Text to read:

------------------------------------------------

Kathy English, Toronto Star, Public Editor
by email: firstname.lastname@example.org
open letter: posted to www.tomadamsenergy.com
Dear Ms. English,
I am an independent energy analyst specializing in government accountability and consumer concerns. I am also a Star subscriber. During my investigations into the Ontario government’s decisions to cancel contracts for gas-fired power plants in Oakville and Mississauga, I became aware of evidence from 2010 suggesting a concealed conflict of interest between Tyler Hamilton — then a Star journalist — and the Ontario government. Further investigation revealed a web of concealed financial and personal conflicts of interest behind Toronto Star news reports authored by Mr. Hamilton.
My purpose is to bring to your attention what I believe is an editorial dilemma for the Toronto Star.
I have been interviewed by Mr. Hamilton in the past on various energy subjects but other than that I do not know Mr. Hamilton personally. Nor do I have any financial interest in the matters that follow.
Mr. Hamilton has publicly ascribed malicious intent to my investigation. Furthermore, he has threatened to sue both me and media outlets reporting on this story.
Hamilton’s “Engagement for Central”
Gas scandal documents subpoenaed from the Ontario government contained evidence that Mr. Hamilton may have been recruited to work for the Ontario government. In a November 23, 2010 email exchange, Ben Chin, former journalist turned McGuinty fixer, confirmed that the government should “make Tyler feel special” and that Mr. Hamilton ought to be “engaged for central”. The full exchange is posted here. Mr. Chin’s use of the trade craft term “central” meant Premier McGuinty. Furthermore, Mr. Hamilton now acknowledges his personal friendship with Mr. Chin.

------------------------------------------------

Exercise goal: Carry on the open letter to the Toronto Star's public editor above, starting right after its final sentence.

------------------------------------------------

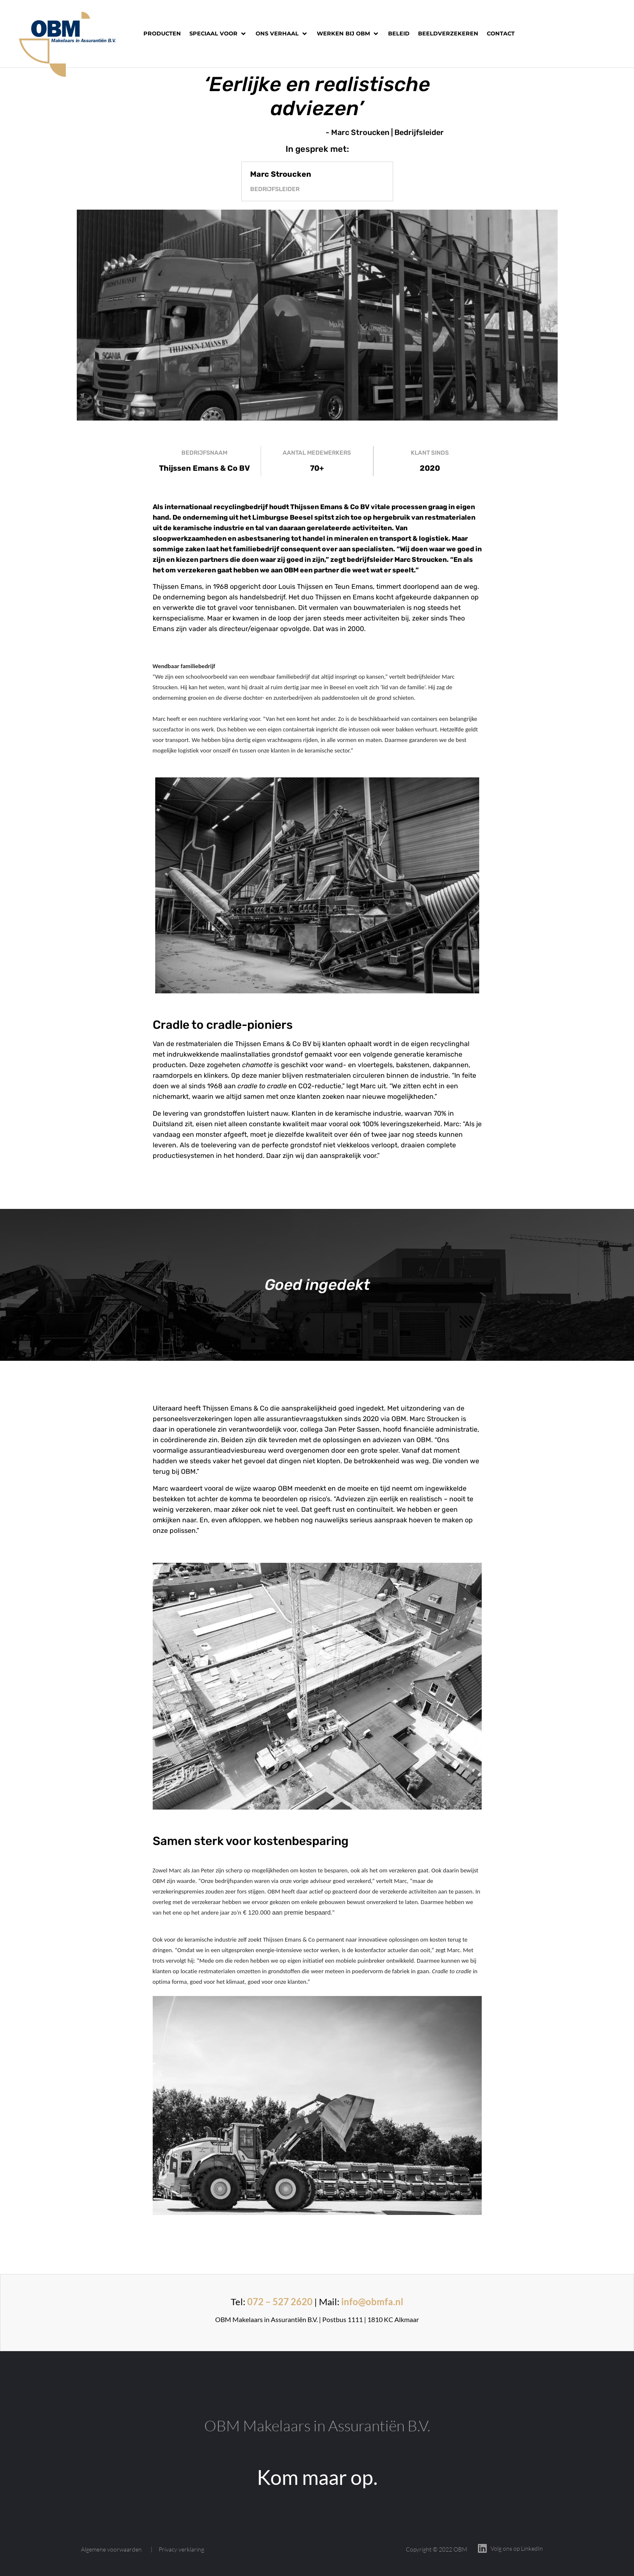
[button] (218, 33)
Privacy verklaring (181, 2549)
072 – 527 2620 (280, 2301)
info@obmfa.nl (372, 2301)
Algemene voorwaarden (111, 2549)
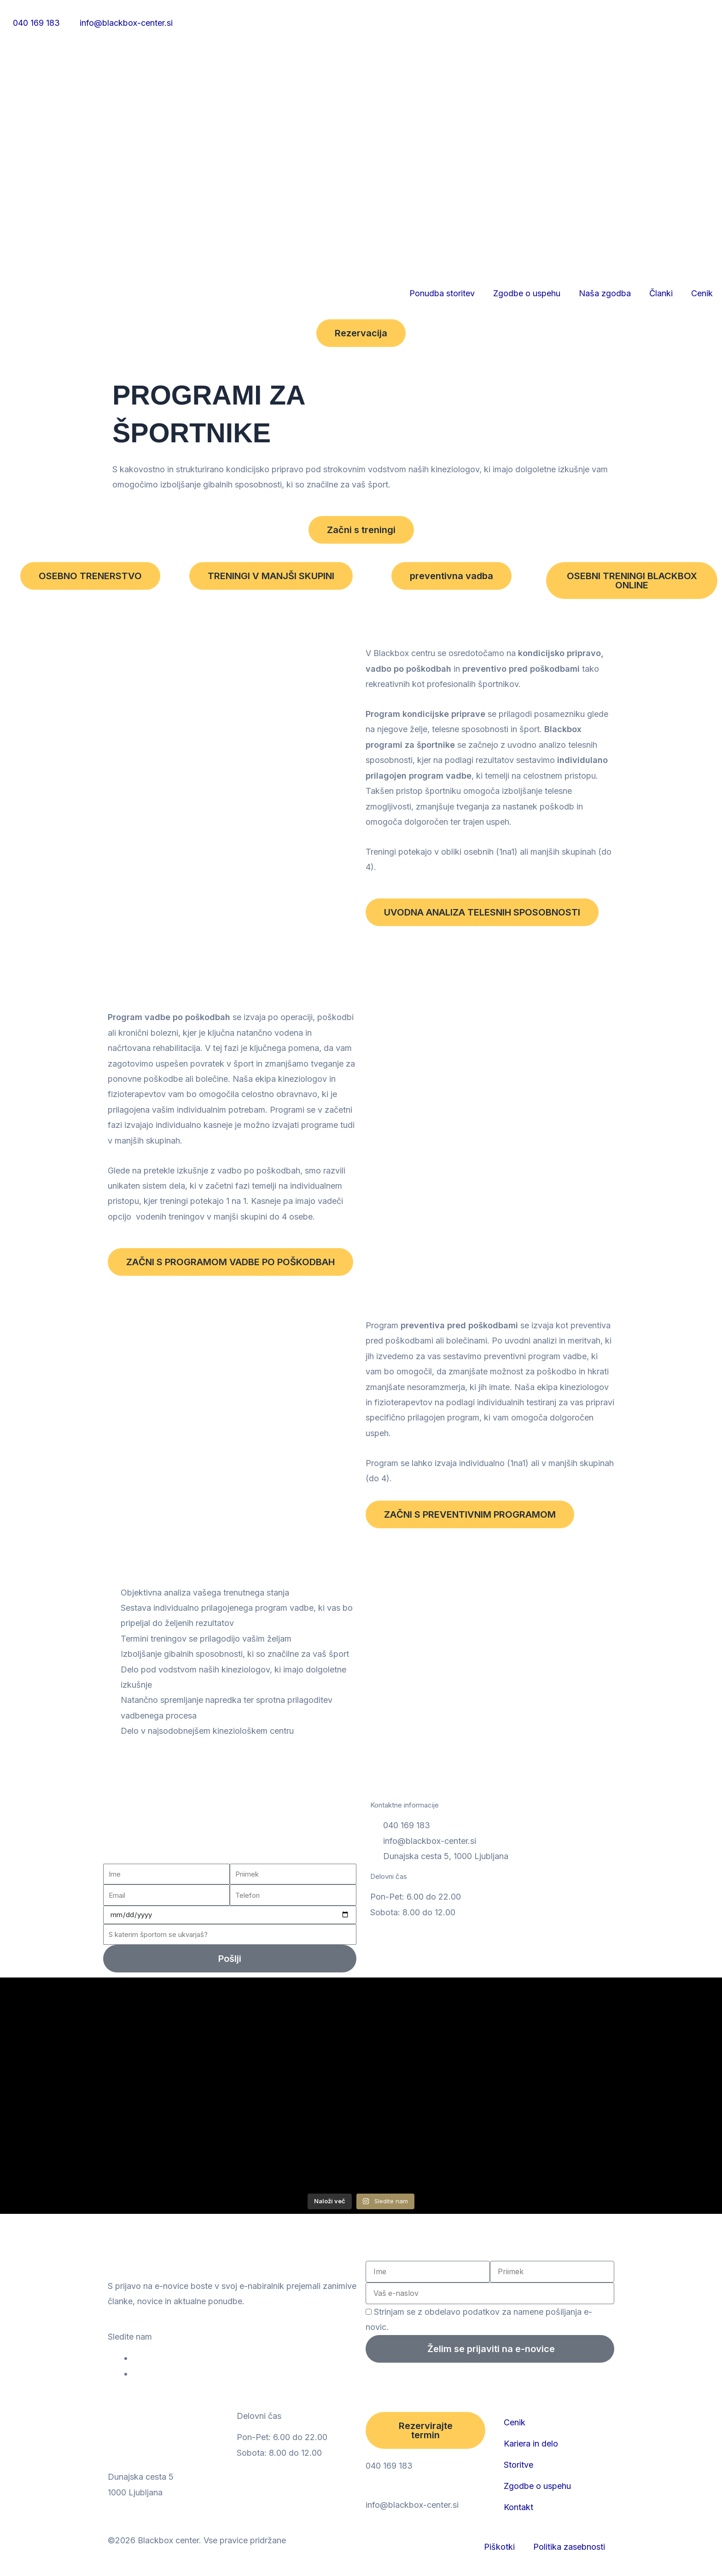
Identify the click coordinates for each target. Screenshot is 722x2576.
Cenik (702, 293)
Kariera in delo (531, 2443)
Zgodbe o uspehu (526, 293)
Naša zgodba (605, 293)
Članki (661, 293)
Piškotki (499, 2547)
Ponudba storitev (442, 293)
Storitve (518, 2465)
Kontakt (518, 2507)
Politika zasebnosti (569, 2547)
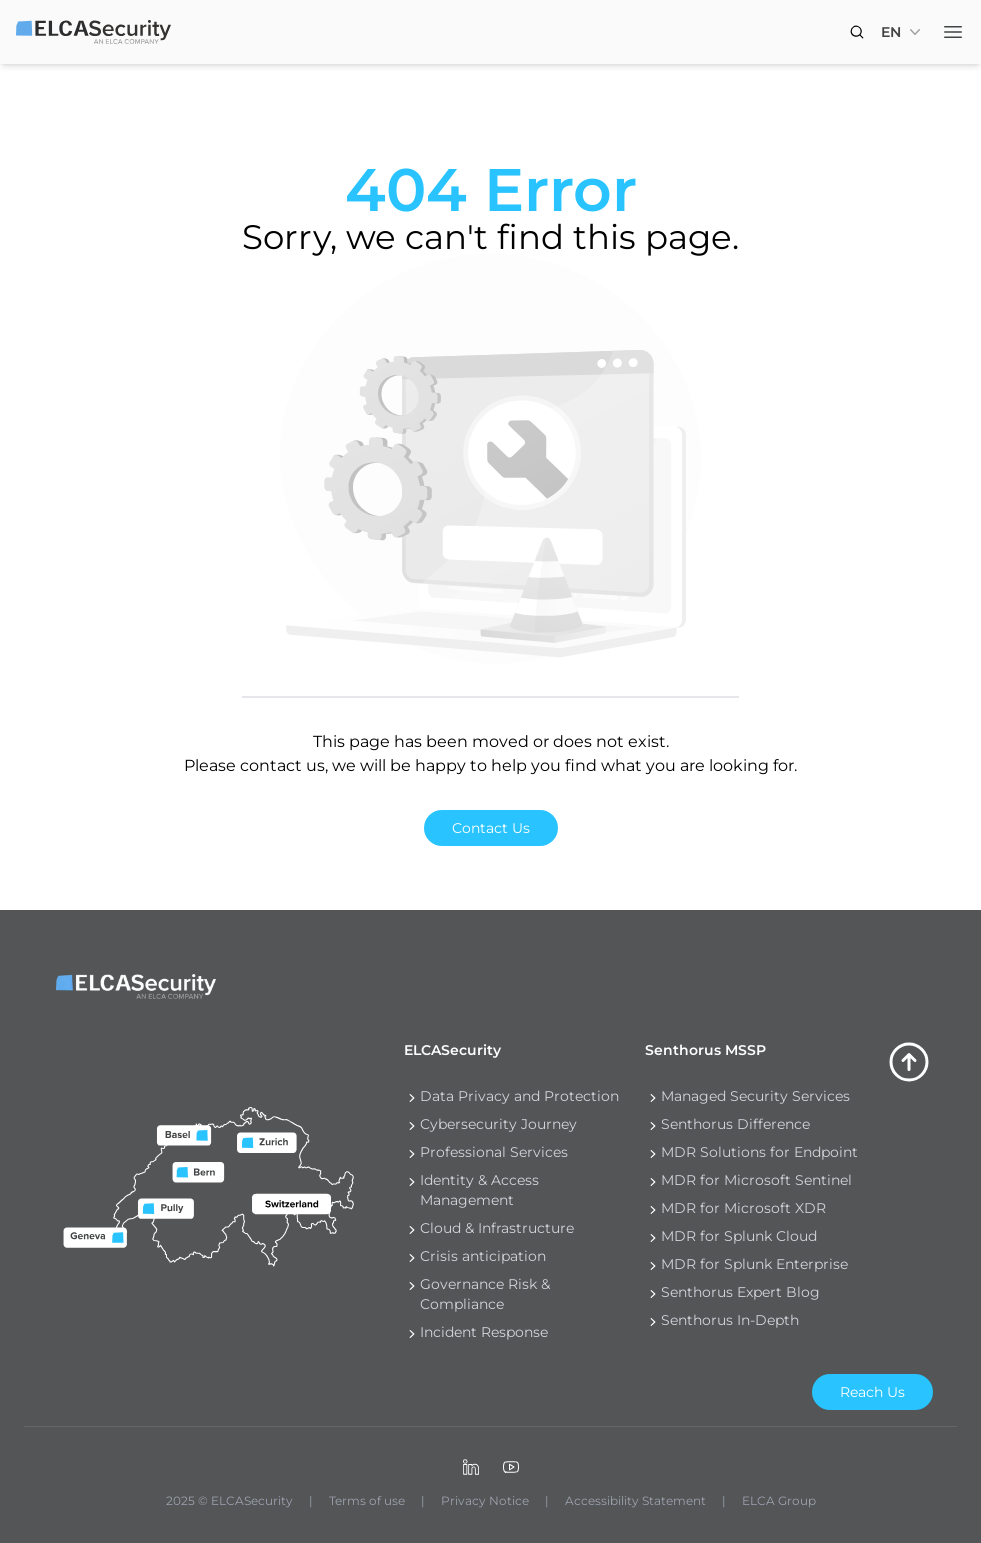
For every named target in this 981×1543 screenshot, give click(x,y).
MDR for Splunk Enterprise (754, 1264)
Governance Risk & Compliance (485, 1294)
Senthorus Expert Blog (740, 1292)
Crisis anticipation (483, 1256)
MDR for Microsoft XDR (743, 1208)
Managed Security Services (755, 1096)
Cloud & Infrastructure (497, 1228)
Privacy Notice (485, 1500)
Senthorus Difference (735, 1124)
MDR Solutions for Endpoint (759, 1152)
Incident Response (484, 1332)
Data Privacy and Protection (519, 1096)
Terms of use (367, 1500)
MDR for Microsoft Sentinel (756, 1180)
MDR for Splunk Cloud (739, 1236)
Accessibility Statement (635, 1500)
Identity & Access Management (479, 1190)
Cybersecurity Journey (498, 1124)
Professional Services (494, 1152)
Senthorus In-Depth (730, 1320)
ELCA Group (779, 1500)
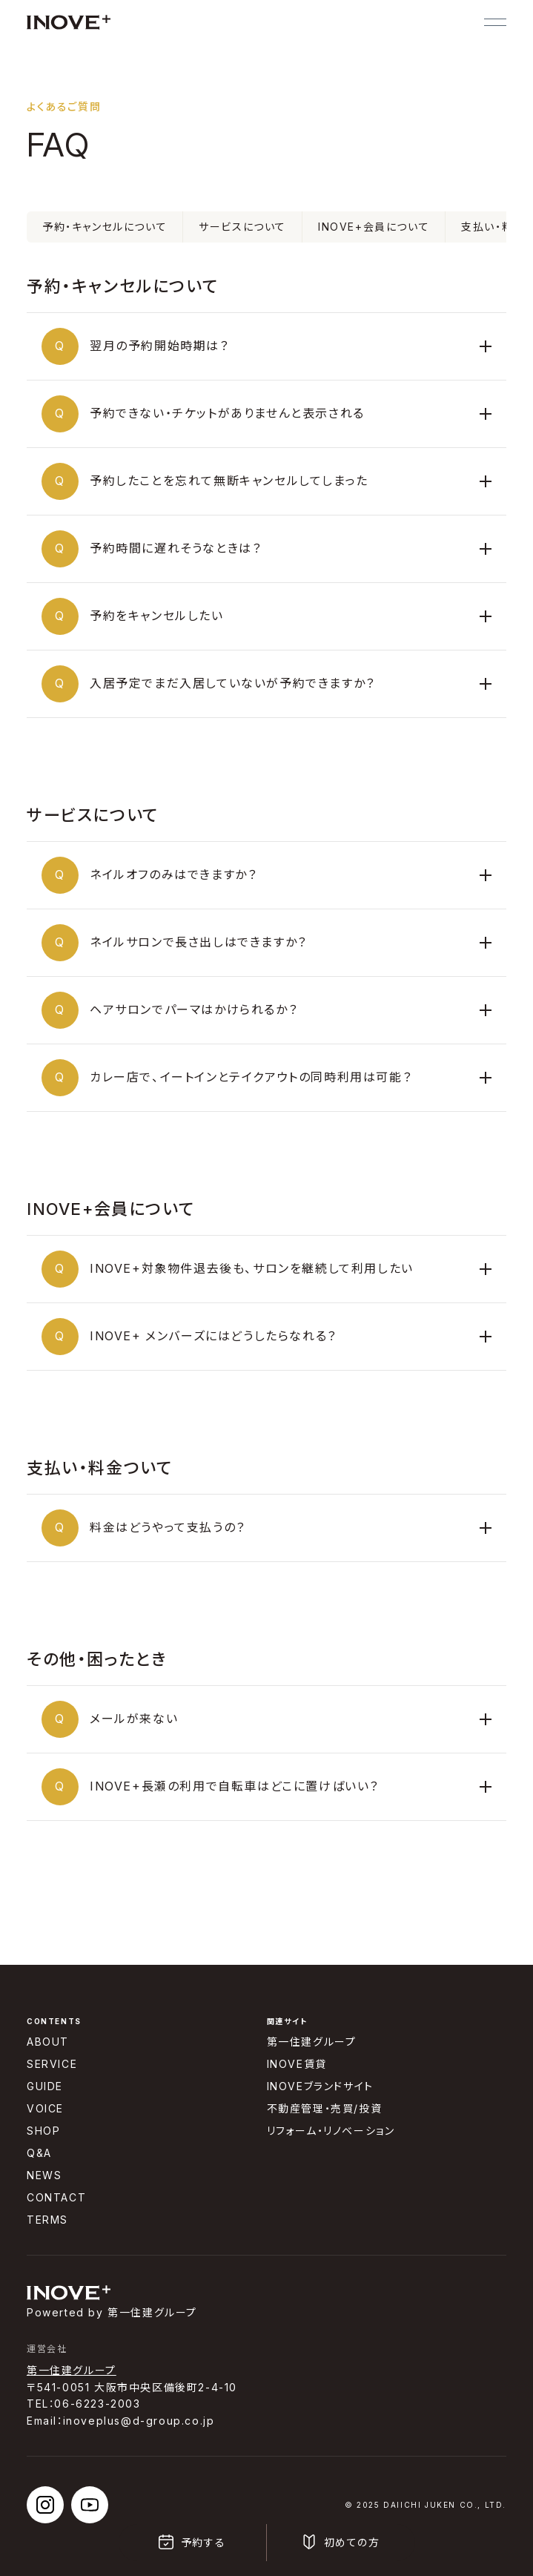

------------------------------------------------

Result of the task:
A week after this exchange, Mr. Hamilton secured the first of at least two Ontario government contracts. The first contract had Mr. Hamilton providing writing support to the “Ontario Smart Grid Forum”, administered by the government agency called the Independent Electricity System Operator (IESO).
Smart Grid is a key plank of the Ontario government’s overall electricity platform. The Ontario Smart Grid Forum was composed of direct members of government agencies and utilities like Toronto Hydro, and a Corporate Partners Committee including among others Siemens, IBM, General Electric (GE), Ecobee, Energate, and Enbala.
Mr. Hamilton’s first Smart Grid contract started November 30, 2010.
Hamilton’s Concealed Conflict of Interest: Smart Grid
During 2011, after contracting with the government, Mr. Hamilton authored a series of articles in the Star reporting on the Smart Grid. In each of these articles, Mr. Hamilton failed to disclose his paid connection with the Forum and the role of the firms mentioned below in that Forum.
Here are three examples of Mr. Hamilton’s Star articles from that time, each of which refers favourably to a Forum member or Corporate Partners Committee member.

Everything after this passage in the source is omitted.